> [What this task involves] Transcribe exactly the lines from the one containing "Given: Hide all drawings with eye icon" through the end of the data, both included. Leave out pictures.

> [Extracted records]
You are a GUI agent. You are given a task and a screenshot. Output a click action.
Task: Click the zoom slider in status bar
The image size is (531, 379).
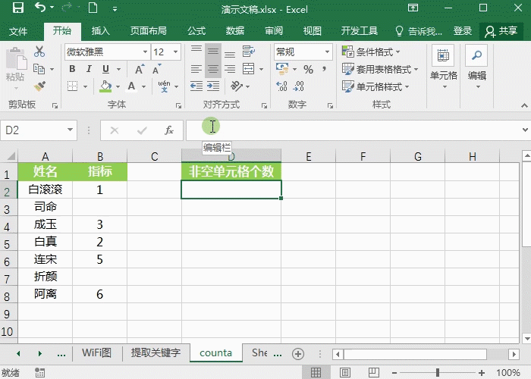(438, 372)
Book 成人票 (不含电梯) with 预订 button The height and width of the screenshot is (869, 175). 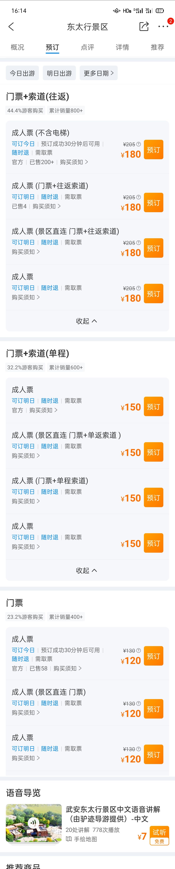pyautogui.click(x=153, y=149)

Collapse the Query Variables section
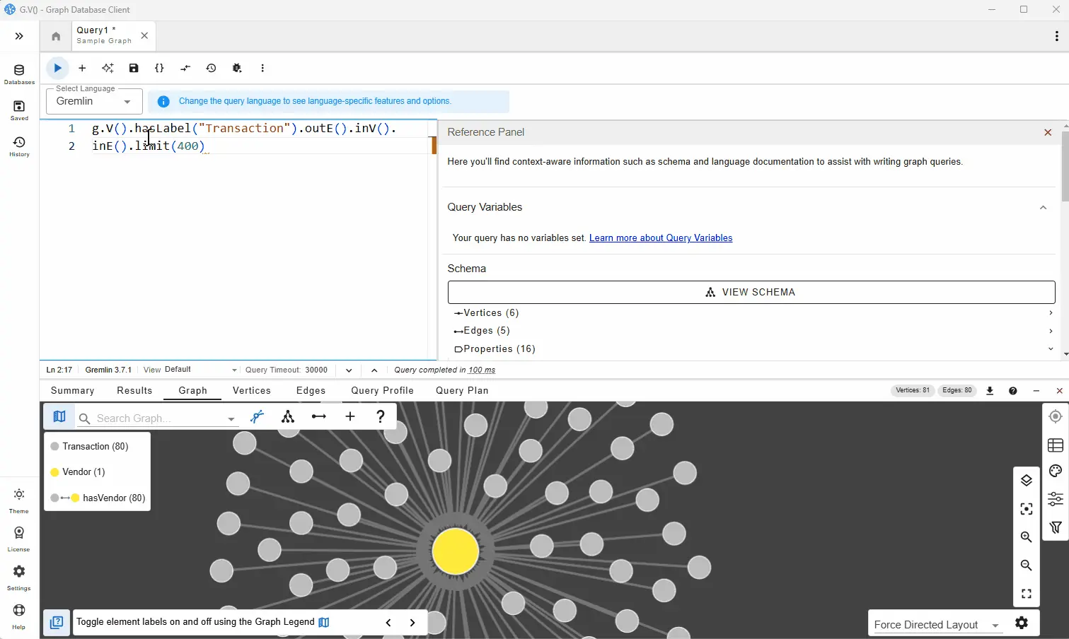(1043, 207)
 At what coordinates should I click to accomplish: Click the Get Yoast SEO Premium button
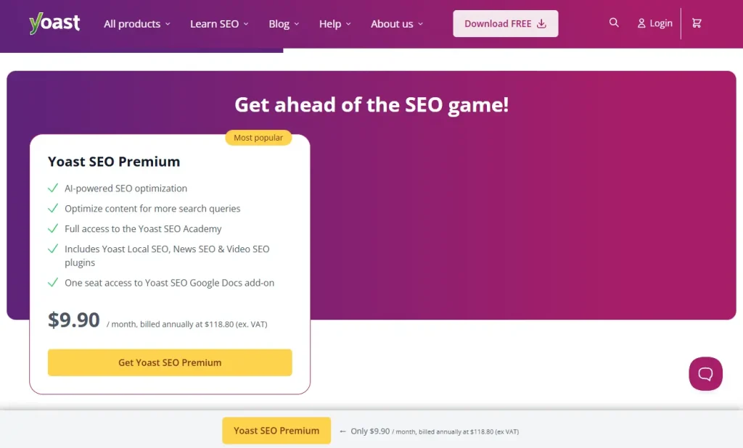[169, 362]
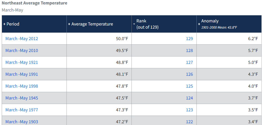The width and height of the screenshot is (263, 125).
Task: Click rank 129 value link
Action: [x=189, y=39]
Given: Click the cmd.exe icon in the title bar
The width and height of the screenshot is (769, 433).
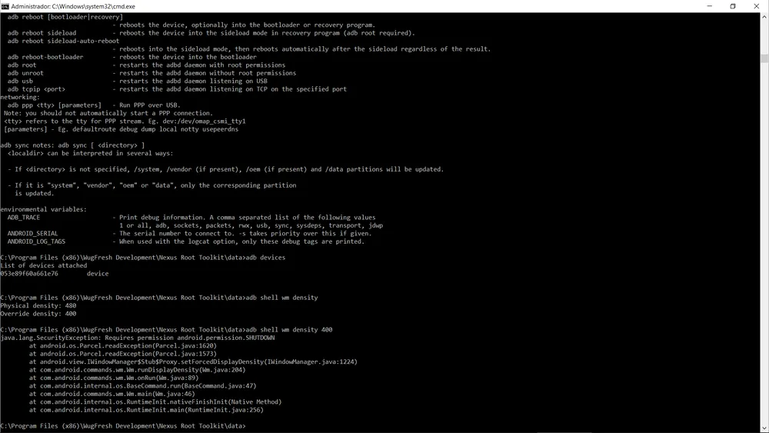Looking at the screenshot, I should (x=6, y=6).
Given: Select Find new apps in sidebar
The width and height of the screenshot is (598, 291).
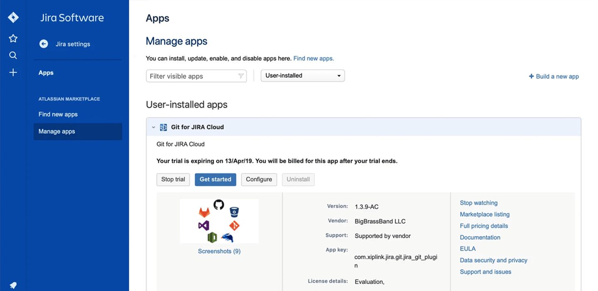Looking at the screenshot, I should pyautogui.click(x=58, y=114).
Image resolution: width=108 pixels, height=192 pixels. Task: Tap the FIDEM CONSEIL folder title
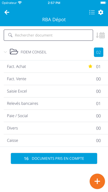(x=34, y=52)
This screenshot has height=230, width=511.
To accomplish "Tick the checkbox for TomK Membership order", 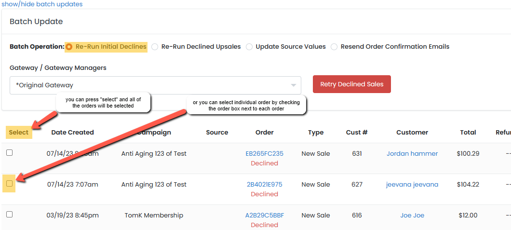I will tap(9, 215).
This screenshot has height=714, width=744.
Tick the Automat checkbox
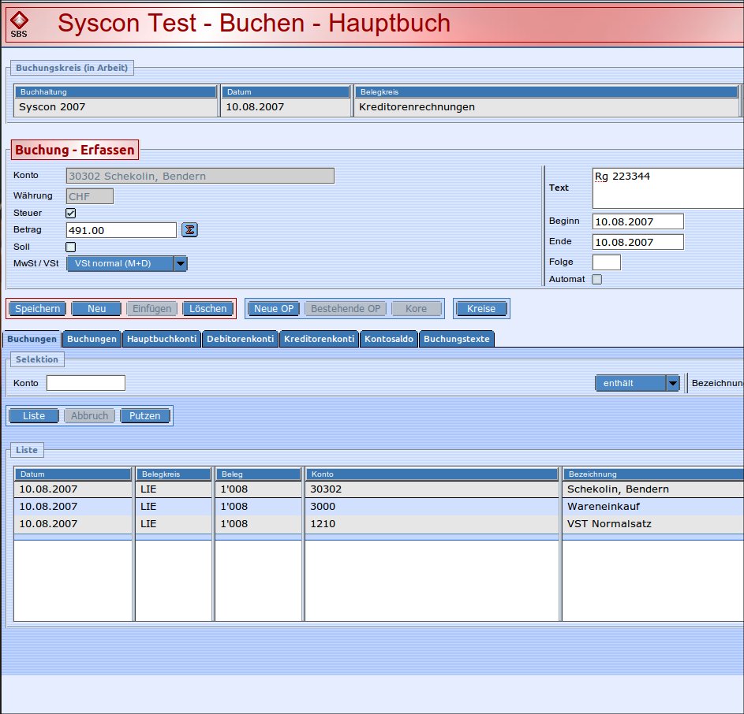tap(596, 279)

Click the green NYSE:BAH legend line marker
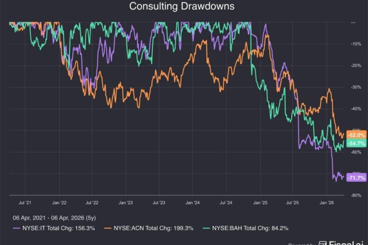(x=206, y=228)
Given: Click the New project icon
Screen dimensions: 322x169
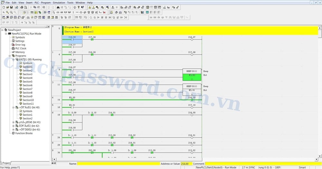Looking at the screenshot, I should point(3,7).
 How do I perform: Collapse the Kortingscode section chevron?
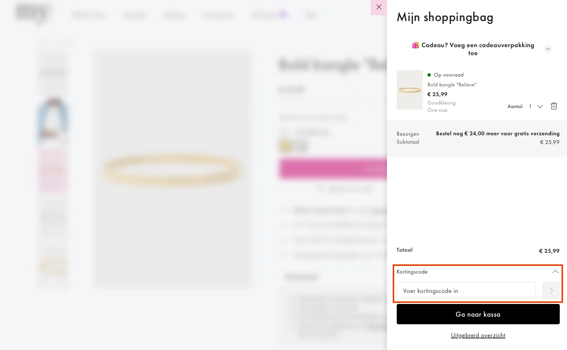(555, 272)
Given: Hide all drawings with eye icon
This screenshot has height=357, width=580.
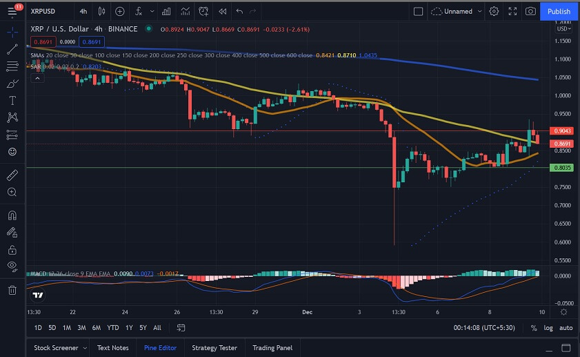Looking at the screenshot, I should (12, 266).
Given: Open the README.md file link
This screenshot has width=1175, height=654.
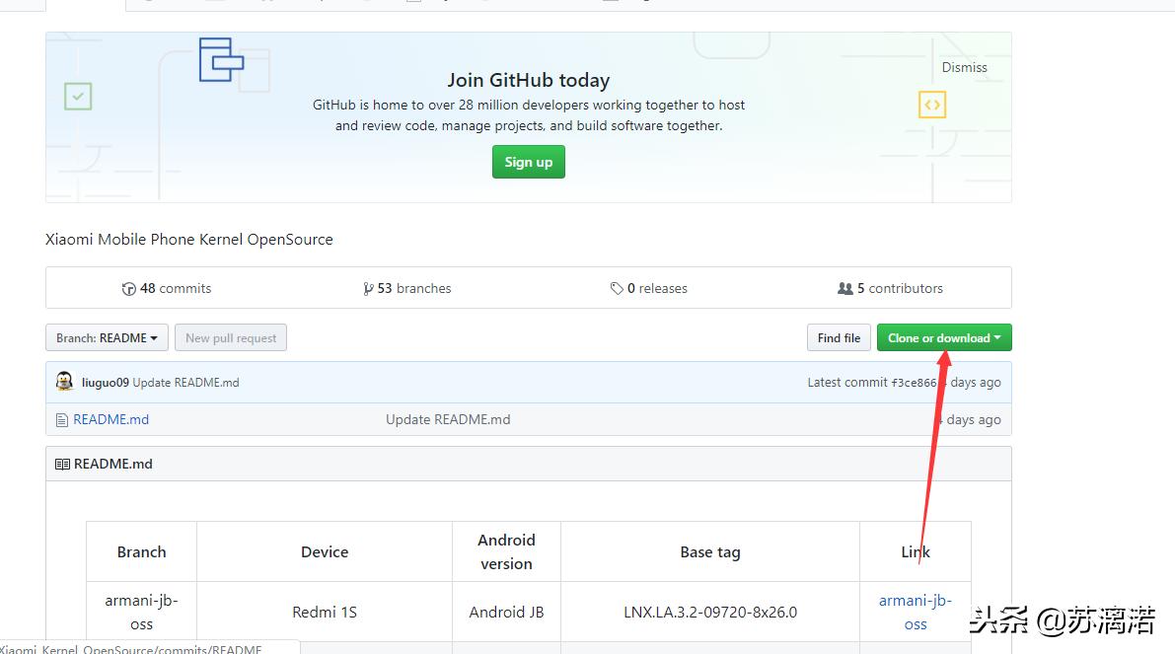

> [Answer to this task]
Given: Hide all drawings with eye icon
This screenshot has height=357, width=580.
Looking at the screenshot, I should (12, 266).
Given: Open the README.md file link
This screenshot has width=1175, height=654.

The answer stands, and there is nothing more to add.